THE TASKS:
1 - Answer these questions using the HTML-to-BlockNote page:
(a) Which block type does an ordered list produce?
(b) What does the CSS styles example print for the span's styles?
(c) Which HTML tag maps to {"strike": True}?
2 - Rewrite the section of the HTML-to-BlockNote page that begins "Supported Style Tags" as a list that pairs each HTML tag with its BlockNote style.

-- Start PAGE TEXT --

HTML to BlockNote Converter¶
The html_to_blocks() function parses HTML content and converts it into BlockNote blocks.
Function Signature¶
Parameters¶
- html (
str): HTML string to parse and convert
Returns¶
- List[Block]: List of BlockNote Block objects
Basic Usage¶
from blocknote.converter import html_to_blocks
html = "<h1>Title</h1><p>This is a paragraph.</p>"
blocks = html_to_blocks(html)
print(len(blocks)) # 2
print(blocks[0].type) # heading
print(blocks[0].props["level"]) # 1
print(blocks[1].type) # paragraph
Supported HTML Elements¶
Headings¶
html = "<h1>H1</h1><h2>H2</h2><h6>H6</h6>"
blocks = html_to_blocks(html)
# Results in 3 heading blocks with levels 1, 2, and 6
Paragraphs¶
Lists¶
Unordered Lists¶
html = """
<ul>
<li>First item</li>
<li>Second item</li>
</ul>
"""
blocks = html_to_blocks(html)
# Results in 2 bulletListItem blocks
Ordered Lists¶
html = """
<ol>
<li>First step</li>
<li>Second step</li>
</ol>
"""
blocks = html_to_blocks(html)
# Results in 2 numberedListItem blocks
Blockquotes¶
html = "<blockquote>Important quote</blockquote>"
blocks = html_to_blocks(html)
# Results in 1 quote block
Checkboxes¶
html = """
<div><input type="checkbox" checked> Completed task</div>
<div><input type="checkbox"> Pending task</div>
"""
blocks = html_to_blocks(html)
# Results in 2 checkListItem blocks
# First with checked=True, second with checked=False
Text Styling¶
Basic Styles¶
html = "<p><strong>Bold</strong> and <em>italic</em> text</p>"
blocks = html_to_blocks(html)
block = blocks[0]
print(len(block.content)) # 3 inline content items
print(block.content[0].styles) # {"bold": True}
print(block.content[2].styles) # {"italic": True}
Supported Style Tags¶
| HTML Tag | BlockNote Style | Example |
|---|---|---|
<strong>, <b> |
{"bold": True} |
bold |
<em>, <i> |
{"italic": True} |
italic |
<u> |
{"underline": True} |
underline |
<s> |
{"strike": True} |
~~strikethrough~~ |
<code> |
{"code": True} |
code |
CSS Styles¶
html = '<p><span style="color: red; background-color: yellow;">Colored text</span></p>'
blocks = html_to_blocks(html)
content = blocks[0].content[0]
print(content.styles) # {"textColor": "red", "backgroundColor": "yellow"}
Nested Styles¶
html = "<p><strong><em>Bold and italic</em></strong></p>"
blocks = html_to_blocks(html)
content = blocks[0].content[0]
print(content.styles) # {"bold": True, "italic": True}
Complex HTML Examples¶
Mixed Content Document¶
html = """
<h1>Document Title</h1>
<p>This is a <strong>paragraph</strong> with <em>mixed</em> formatting.</p>
<ul>
<li>First bullet point</li>
<li>Second bullet point</li>
</ul>
<blockquote>An important quote</blockquote>
<div><input type="checkbox" checked> Completed task</div>
"""

-- End PAGE TEXT --
-- Start DATA EXCERPTS --

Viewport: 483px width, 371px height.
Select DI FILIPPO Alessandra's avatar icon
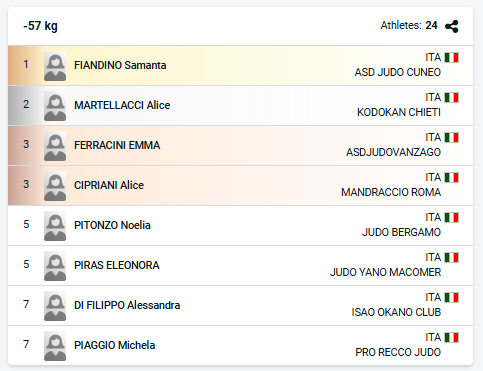(55, 306)
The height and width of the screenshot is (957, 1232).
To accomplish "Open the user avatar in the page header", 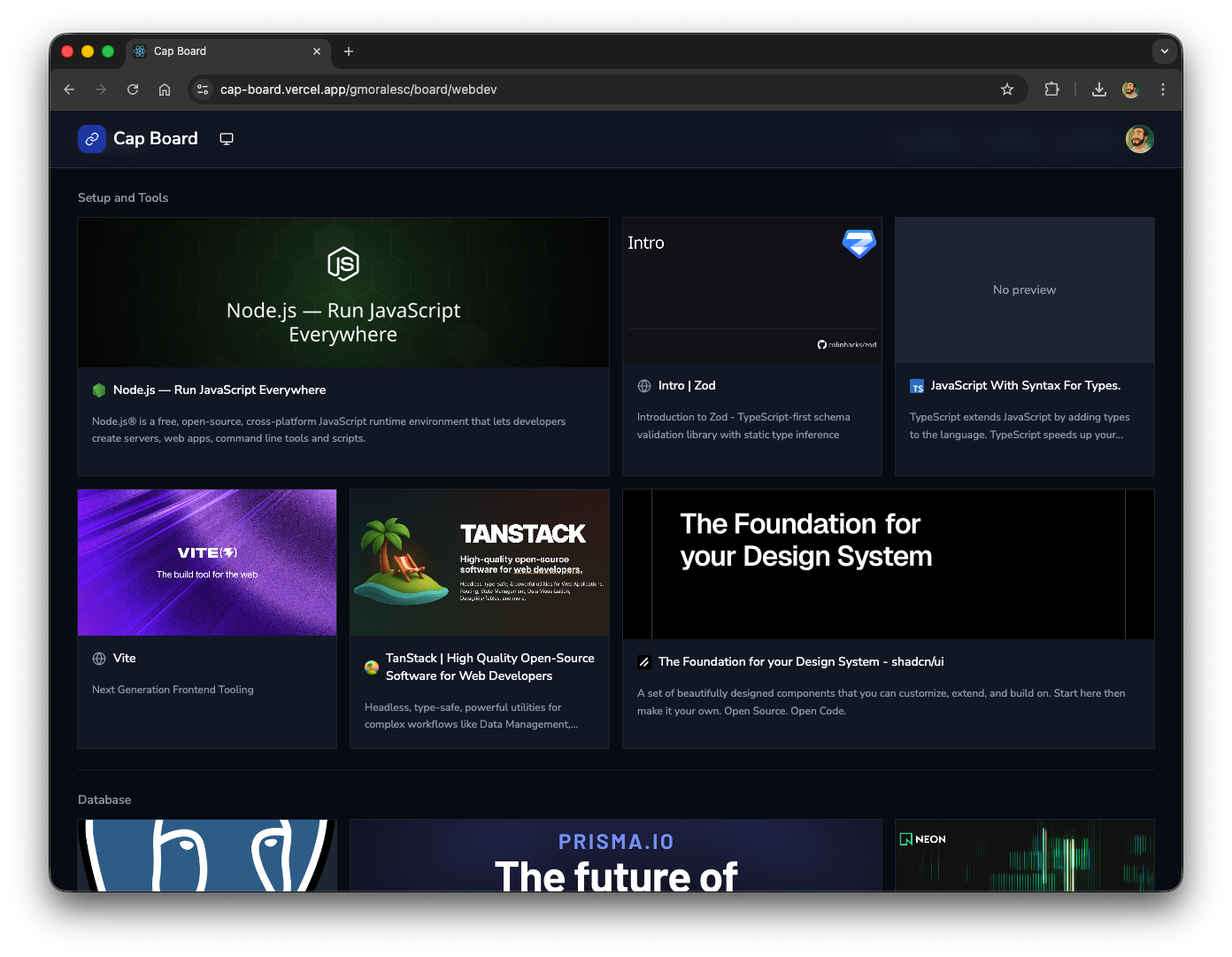I will 1139,139.
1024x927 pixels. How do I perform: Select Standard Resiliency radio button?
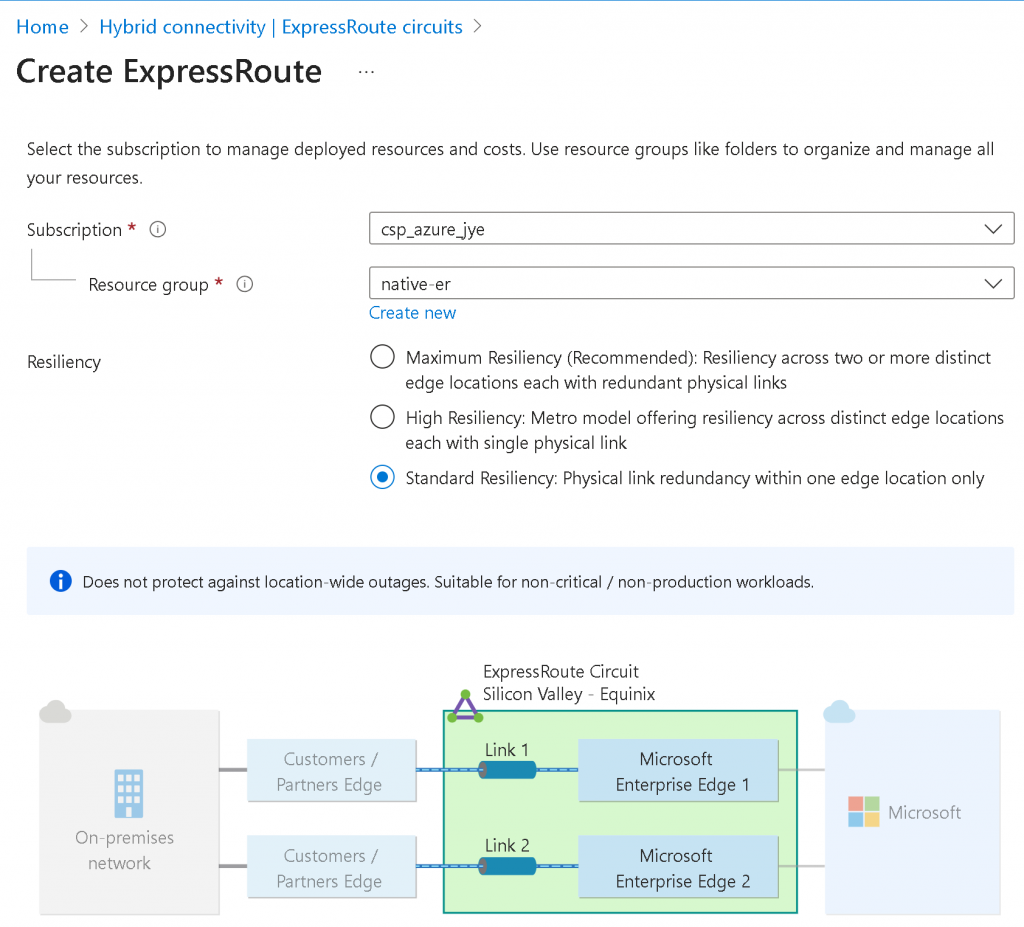pyautogui.click(x=382, y=478)
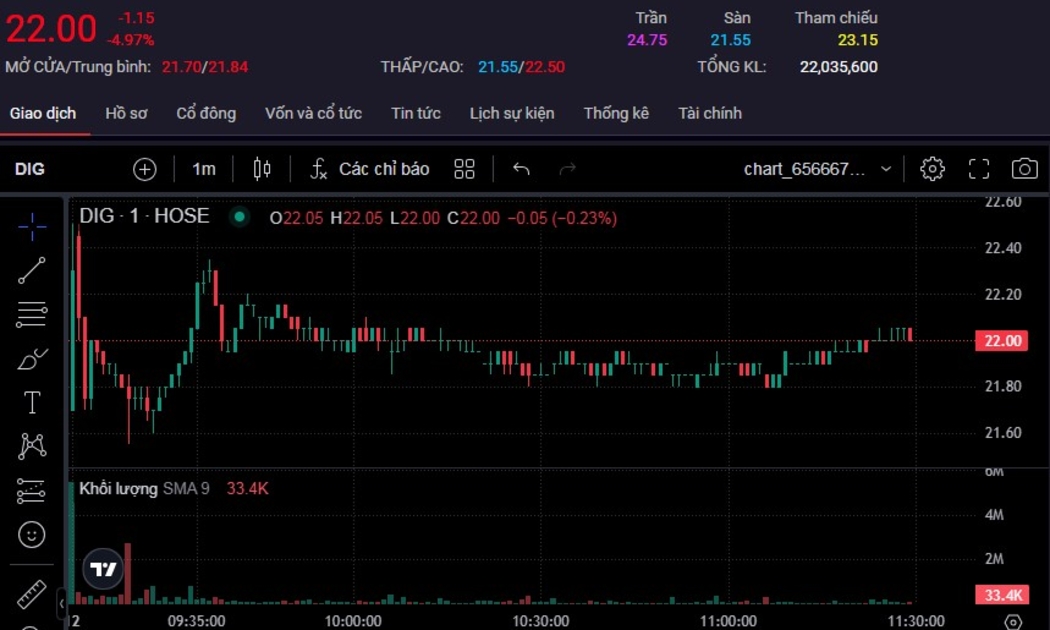Expand the chart_656667 layout dropdown

(885, 169)
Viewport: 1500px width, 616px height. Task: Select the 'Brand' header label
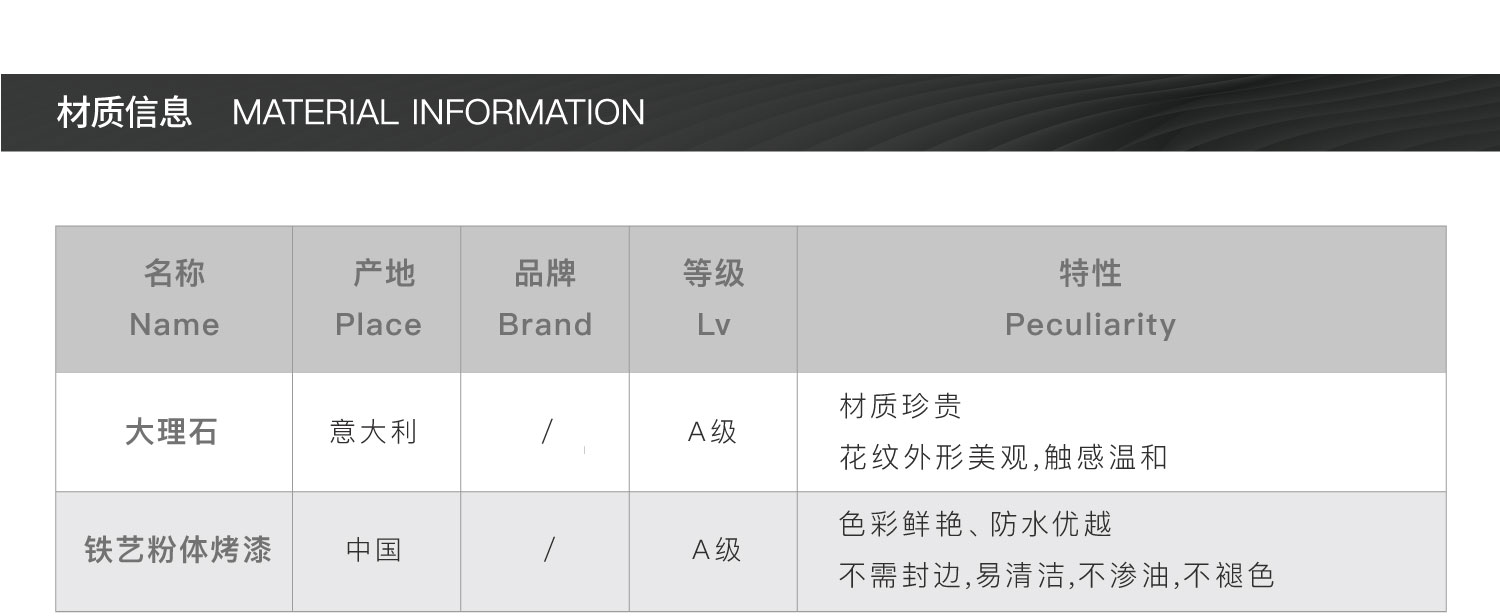click(x=545, y=324)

-- End DATA EXCERPTS --

OUTPUTS:
1 -
(a) numberedListItem
(b) {"textColor": "red", "backgroundColor": "yellow"}
(c) <s>

2 -
- <strong>, <b>: {"bold": True}
- <em>, <i>: {"italic": True}
- <u>: {"underline": True}
- <s>: {"strike": True}
- <code>: {"code": True}